足白癬に対して、外用抗真菌薬はどうやって使い分ければよいのでしょうか。
選択基準は①効果と②系統の2つです。
①効果
臨床効果を比較した試験は少なく、薬剤間の優劣を示すことは難しいとされています。
しかし処方には何かしらのデータの裏付けが欲しいものです。
そこでin vitroのデータ、最小発育阻止濃度(MIC)をもとに外用薬を使い分けています。
MICは菌の増殖を阻止するのに必要な最小の薬剤濃度です。
MICが小さいということは、低い濃度で菌の増殖を抑制するということ。つまり抗菌活性が高いことを意味しています。
白癬菌に対するMICを見てみましょう。
日皮会誌117(2): 149, 2007
【幾何平均MIC(μg/ml)】
<アリルアミン系>
・テルビナフィン(ラミシール):0.0062
<チオカルバミン酸系>
・リラナフタート(ゼフナート):0.0097
<イミダゾール系>
・ラノコナゾール(アスタット):0.0009
・ルリコナゾール(ルリコン):0.0005
・ビホナゾール(マイコスポール):0.14
・ケトコナゾール(ニゾラール):0.14
白癬菌に有効なのはラミシール、ゼフナート、アスタット、ルリコンの4薬剤のようです。
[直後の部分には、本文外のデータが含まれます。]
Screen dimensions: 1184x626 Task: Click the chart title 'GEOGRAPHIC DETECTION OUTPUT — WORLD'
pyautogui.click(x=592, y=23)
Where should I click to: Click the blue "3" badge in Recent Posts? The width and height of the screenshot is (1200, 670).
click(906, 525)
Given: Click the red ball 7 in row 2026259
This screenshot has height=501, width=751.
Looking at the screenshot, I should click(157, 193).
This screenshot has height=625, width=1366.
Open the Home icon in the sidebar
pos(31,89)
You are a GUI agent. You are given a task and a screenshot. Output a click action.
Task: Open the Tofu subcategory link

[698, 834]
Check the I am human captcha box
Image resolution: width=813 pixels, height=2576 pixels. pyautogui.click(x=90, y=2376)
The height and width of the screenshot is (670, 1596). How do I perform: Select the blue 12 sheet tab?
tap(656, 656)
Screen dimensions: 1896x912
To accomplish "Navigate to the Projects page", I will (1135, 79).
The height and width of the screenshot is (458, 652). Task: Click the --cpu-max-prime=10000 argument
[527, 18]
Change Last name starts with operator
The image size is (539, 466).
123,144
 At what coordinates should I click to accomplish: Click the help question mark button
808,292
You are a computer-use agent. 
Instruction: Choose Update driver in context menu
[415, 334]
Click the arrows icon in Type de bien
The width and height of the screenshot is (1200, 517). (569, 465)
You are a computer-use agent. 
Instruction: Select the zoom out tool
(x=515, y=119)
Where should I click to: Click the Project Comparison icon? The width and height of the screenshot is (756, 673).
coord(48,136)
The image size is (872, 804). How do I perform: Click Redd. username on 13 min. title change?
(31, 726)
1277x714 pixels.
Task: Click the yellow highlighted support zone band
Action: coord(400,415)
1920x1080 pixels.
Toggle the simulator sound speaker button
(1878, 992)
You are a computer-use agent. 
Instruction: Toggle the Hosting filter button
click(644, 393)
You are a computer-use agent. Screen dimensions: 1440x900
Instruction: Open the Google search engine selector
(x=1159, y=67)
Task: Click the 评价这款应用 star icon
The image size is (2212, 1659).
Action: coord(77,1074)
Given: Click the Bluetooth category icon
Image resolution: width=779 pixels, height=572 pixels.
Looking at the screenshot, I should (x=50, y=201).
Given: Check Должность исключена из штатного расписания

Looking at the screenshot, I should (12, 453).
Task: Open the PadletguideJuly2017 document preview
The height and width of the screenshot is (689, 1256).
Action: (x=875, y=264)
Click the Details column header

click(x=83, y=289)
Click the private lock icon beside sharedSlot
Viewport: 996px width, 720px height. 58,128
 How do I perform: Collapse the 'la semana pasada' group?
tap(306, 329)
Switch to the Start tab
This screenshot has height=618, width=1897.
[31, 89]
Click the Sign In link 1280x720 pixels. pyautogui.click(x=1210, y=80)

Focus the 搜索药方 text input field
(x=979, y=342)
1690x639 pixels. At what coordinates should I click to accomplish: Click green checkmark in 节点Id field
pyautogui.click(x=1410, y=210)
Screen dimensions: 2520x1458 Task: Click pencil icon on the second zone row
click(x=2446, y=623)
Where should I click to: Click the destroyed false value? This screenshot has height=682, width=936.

MICをもとにして白癬菌に対する抗菌力を表にしてみると以下のようになります。
②系統
もう一つの選択基準は薬剤の系統です。
外用抗真菌薬は接触皮膚炎を起こすことがあります。
最も古くから使用されているイミダゾール系薬剤は、種類が多く市販薬にも配合されています。
そのため頻繁に使用されていて、接触皮膚炎の頻度は高と考えられます。
そしてイミダゾール系に感作されていた場合、同系統の抗真菌薬の間では60%程度の確率で交叉感作が起こります(日本医科大学雑誌 63(5): 356 1996)。
つまり新しく処方した薬剤に対しても皮膚炎が生じる可能性があるということです。
イミダゾールとは系統の異なる抗真菌薬も採用しておくとよいでしょう。